> [Exercise requirements] Every record listed below should be copied exactly.

> [Records to use]
Segment Open

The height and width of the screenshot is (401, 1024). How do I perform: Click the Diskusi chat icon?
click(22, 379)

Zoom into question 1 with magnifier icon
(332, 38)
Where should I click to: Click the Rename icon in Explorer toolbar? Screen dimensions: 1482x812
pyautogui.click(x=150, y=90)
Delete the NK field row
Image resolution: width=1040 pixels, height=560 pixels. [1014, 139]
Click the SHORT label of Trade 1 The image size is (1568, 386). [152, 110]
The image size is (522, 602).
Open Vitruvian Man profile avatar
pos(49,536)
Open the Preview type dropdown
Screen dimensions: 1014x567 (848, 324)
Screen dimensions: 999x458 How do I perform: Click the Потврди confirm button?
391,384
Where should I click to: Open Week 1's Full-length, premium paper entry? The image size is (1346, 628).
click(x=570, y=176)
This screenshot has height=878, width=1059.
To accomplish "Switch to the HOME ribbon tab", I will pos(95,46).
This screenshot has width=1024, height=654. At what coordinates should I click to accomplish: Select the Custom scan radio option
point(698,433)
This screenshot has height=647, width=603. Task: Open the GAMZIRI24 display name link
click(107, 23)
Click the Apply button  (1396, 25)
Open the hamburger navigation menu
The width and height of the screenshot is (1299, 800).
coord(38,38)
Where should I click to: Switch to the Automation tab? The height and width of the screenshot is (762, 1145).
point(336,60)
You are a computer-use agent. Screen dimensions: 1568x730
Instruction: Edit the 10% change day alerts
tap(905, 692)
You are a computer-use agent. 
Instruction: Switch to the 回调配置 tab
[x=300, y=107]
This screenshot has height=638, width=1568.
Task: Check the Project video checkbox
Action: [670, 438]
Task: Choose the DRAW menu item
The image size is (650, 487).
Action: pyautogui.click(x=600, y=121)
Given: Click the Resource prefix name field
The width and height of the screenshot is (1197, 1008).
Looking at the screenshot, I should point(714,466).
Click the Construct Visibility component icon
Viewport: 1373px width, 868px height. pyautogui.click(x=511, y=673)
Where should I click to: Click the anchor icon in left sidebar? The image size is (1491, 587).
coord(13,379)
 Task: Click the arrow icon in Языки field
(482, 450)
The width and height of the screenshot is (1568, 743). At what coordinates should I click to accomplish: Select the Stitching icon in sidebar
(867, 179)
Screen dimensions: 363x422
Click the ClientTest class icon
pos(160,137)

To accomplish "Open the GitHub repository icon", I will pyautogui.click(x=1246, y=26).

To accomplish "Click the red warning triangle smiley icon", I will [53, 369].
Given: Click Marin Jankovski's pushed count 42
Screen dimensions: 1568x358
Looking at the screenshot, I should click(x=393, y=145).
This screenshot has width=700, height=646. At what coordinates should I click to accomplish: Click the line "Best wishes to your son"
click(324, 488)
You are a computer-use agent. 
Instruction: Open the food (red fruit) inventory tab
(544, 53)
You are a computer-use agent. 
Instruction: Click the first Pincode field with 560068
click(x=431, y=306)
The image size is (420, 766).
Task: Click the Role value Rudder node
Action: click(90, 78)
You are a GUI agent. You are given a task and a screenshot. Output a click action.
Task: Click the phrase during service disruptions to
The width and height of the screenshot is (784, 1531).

Segment Closed

> [Solution for this problem]
The height and width of the screenshot is (401, 1024). How do I perform: Click the Diskusi chat icon?
click(22, 379)

Zoom into question 1 with magnifier icon
(332, 38)
Where should I click to: Click the Rename icon in Explorer toolbar? Screen dimensions: 1482x812
pyautogui.click(x=150, y=90)
Delete the NK field row
Image resolution: width=1040 pixels, height=560 pixels. [1014, 139]
Click the SHORT label of Trade 1 The image size is (1568, 386). [152, 110]
The image size is (522, 602).
Open Vitruvian Man profile avatar
pos(49,536)
Open the Preview type dropdown
Screen dimensions: 1014x567 (848, 324)
Screen dimensions: 999x458 How do I perform: Click the Потврди confirm button?
391,384
Where should I click to: Open Week 1's Full-length, premium paper entry? The image size is (1346, 628).
click(x=570, y=176)
This screenshot has height=878, width=1059.
To accomplish "Switch to the HOME ribbon tab", I will pos(95,46).
This screenshot has width=1024, height=654. At what coordinates should I click to accomplish: Select the Custom scan radio option
point(698,433)
This screenshot has height=647, width=603. Task: Open the GAMZIRI24 display name link
click(107, 23)
Click the Apply button  (1396, 25)
Open the hamburger navigation menu
The width and height of the screenshot is (1299, 800).
coord(38,38)
Where should I click to: Switch to the Automation tab? The height and width of the screenshot is (762, 1145).
point(336,60)
You are a computer-use agent. Screen dimensions: 1568x730
Instruction: Edit the 10% change day alerts
tap(905, 692)
You are a computer-use agent. 
Instruction: Switch to the 回调配置 tab
[x=300, y=107]
This screenshot has height=638, width=1568.
Task: Check the Project video checkbox
Action: [670, 438]
Task: Choose the DRAW menu item
The image size is (650, 487).
Action: pyautogui.click(x=600, y=121)
Given: Click the Resource prefix name field
The width and height of the screenshot is (1197, 1008).
Looking at the screenshot, I should point(714,466).
Click the Construct Visibility component icon
Viewport: 1373px width, 868px height. pyautogui.click(x=511, y=673)
Where should I click to: Click the anchor icon in left sidebar? The image size is (1491, 587).
coord(13,379)
 Task: Click the arrow icon in Языки field
(482, 450)
The width and height of the screenshot is (1568, 743). At what coordinates should I click to accomplish: Select the Stitching icon in sidebar
(867, 179)
Screen dimensions: 363x422
Click the ClientTest class icon
pos(160,137)

To accomplish "Open the GitHub repository icon", I will pyautogui.click(x=1246, y=26).

To accomplish "Click the red warning triangle smiley icon", I will [53, 369].
Given: Click Marin Jankovski's pushed count 42
Screen dimensions: 1568x358
Looking at the screenshot, I should click(x=393, y=145).
This screenshot has width=700, height=646. At what coordinates should I click to accomplish: Click the line "Best wishes to your son"
click(324, 488)
You are a computer-use agent. 
Instruction: Open the food (red fruit) inventory tab
(544, 53)
You are a computer-use agent. 
Instruction: Click the first Pincode field with 560068
click(x=431, y=306)
The image size is (420, 766).
Task: Click the Role value Rudder node
Action: click(90, 78)
You are a GUI agent. You are given a task and a screenshot. Output a click action.
Task: Click the phrase during service disruptions to
The width and height of the screenshot is (784, 1531).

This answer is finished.